「やめられない、とまらない」のフレーズで知られるカルビーの「かっぱえびせん」。
パッケージには堂々と「せんべい」の名が刻まれているが、冷静に観察すると違和感を覚えないだろうか。
一般的な「えびせん」は平たくて丸い。しかし、かっぱえびせんは棒状で、スナック菓子のように軽い。
「これ、本当にせんべいなのか?」
その鋭い疑問に対する答えは、「No(厳密にはせんべいではない)」である。
実はかっぱえびせんは、日本の食文化が「伝統的な和菓子」から「現代のスナック」へと切り替わる過渡期に生まれた、特殊なハイブリッド食品だったのだ。
本稿は、なぜ小麦粉のお菓子が「せんべい」を名乗ったのか、その開発の歴史と製造の裏側を解き明かすレポートである。
第一章:原料は「米」ではなく「小麦粉」
まず、食品分類上の決定的な違いを見ていく。
一般的に「せんべい」とは、うるち米を原料とし、焼いたり揚げたりした「米菓」を指す。

- 戦後の代用品から誕生
- しかし、かっぱえびせんの主原料は「小麦粉」である。
- 開発のルーツは戦後の食糧難時代にある。当時貴重だった米の代わりに、アメリカから入ってきた小麦粉を使って「あられ」のようなお菓子を作れないかと試行錯誤したのが始まりだ。
- つまり、その正体は「えびせんべい」というより、「エビ風味の小麦スナック」と呼ぶのが正確なのである。

「ええっ!お米じゃなくて小麦粉だったんだブー!?スナック菓子なのに『せんべい』って名乗ってたなんて、ある意味大胆だブー!」
第二章:「かっぱ」とは何者か?──シリーズ27番目の傑作
次に気になるのが「かっぱ」という名前だ。河童がエビを持っているわけではない。これは当時の漫画ブームに由来する。

- 「かっぱあられ」の最終形態
- 昭和30年代、清水崑の漫画『かっぱ天国』が大流行していた。カルビー創業者はこのキャラクターをパッケージに起用し、小麦粉で作ったあられを「かっぱあられ」としてシリーズ化した。
- その後、様々な味のバリエーションが作られ、シリーズ第27弾(最後発)として開発されたのが、この「かっぱえびせん」だったのだ。
- ヒントは「かき揚げ」
- 創業者が幼少期に好物だった「川エビのかき揚げ」をヒントに、エビを殻ごとミンチにして小麦粉に練り込んだ。これが爆発的なヒットとなり、「かっぱシリーズのえびせん風お菓子」としてその名が定着したのである。

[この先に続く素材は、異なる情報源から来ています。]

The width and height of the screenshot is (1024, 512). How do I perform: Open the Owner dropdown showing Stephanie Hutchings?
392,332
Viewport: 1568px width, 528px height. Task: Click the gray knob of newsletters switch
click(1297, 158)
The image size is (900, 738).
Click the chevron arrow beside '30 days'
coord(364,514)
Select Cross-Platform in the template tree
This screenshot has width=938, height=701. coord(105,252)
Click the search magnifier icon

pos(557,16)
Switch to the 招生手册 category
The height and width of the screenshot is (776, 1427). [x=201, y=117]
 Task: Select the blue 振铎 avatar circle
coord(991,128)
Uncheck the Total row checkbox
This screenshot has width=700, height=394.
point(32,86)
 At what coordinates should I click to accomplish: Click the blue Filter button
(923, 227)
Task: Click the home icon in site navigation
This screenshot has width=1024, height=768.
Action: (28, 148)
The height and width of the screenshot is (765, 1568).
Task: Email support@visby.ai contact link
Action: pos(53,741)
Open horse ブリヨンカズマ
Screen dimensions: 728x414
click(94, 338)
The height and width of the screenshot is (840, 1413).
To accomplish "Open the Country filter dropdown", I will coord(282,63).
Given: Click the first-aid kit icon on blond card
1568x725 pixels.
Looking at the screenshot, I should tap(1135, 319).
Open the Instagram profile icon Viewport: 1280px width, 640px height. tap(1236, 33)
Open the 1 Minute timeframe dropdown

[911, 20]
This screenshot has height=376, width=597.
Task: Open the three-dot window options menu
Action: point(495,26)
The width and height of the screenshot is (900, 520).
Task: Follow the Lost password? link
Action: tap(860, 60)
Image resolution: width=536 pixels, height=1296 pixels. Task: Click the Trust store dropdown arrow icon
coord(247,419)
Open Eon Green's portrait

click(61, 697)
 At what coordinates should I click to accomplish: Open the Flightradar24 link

「27番目だったんだブー!?もし26番目でやめてたら、かっぱえびせんは生まれてなかったかもしれないんだブーね…。」
第三章:なぜあの形なのか?──「煎る」ための工夫
かっぱえびせん最大の特徴である「ギザギザの入った棒状」の形。これはデザインではなく、製造工程における機能的な理由から生まれたものだ。

- 餅のように伸ばして、切る
- 生地は蒸練(じょうれん)され、一度柔らかい餅のような状態になる。これをローラーで薄いシート状に伸ばし、同時に表面に「筋」を入れる。
- その後、乾燥させてから細長い形に「カット(切断)」して成形される。
- 「筋」の重要な役割
- 表面のあの筋には、乾燥工程で「乾きやすくする」効果と、仕上げの塩味を「絡みやすくする」という重要な役割がある。
- そして最大の特徴は、油で揚げるのではなく、鉄板や網の上で「煎る(ロースト)」ことで生地を膨らませている点だ。(※仕上げに植物油を吹き付けている)
- 「揚げ菓子」ではなく「煎り菓子」である点において、かっぱえびせんは辛うじて「せんべい(焼き菓子)」の系譜に足を残しているとも言える。
第四章:あえて「せんべい」と名乗った戦略
では、なぜ「かっぱエビスナック」にしなかったのか。そこには1964年(発売年)当時の事情がある。

- スナック文化の夜明け前
- 当時、日本にはまだ「スナック菓子」という概念が浸透していなかった。
- 消費者に新しいお菓子を手に取ってもらうためには、馴染みのある「せんべい」という言葉を借りて、「エビ味の新しいお煎餅のようなもの」として紹介する必要があったのだ。
終章:和と洋の架け橋
結論として、かっぱえびせんは「せんべい」ではない。
それは、小麦粉という西洋の材料を使い、かき揚げという和の味付けを施し、餅のように練ってからローストするという、和洋の技術が融合した「日本初の本格スナック菓子」であった。
名前は「せんべい」、中身は「スナック」。
この矛盾こそが、日本の食文化が大きく変化していった昭和という時代を象徴する、歴史の証人なのである。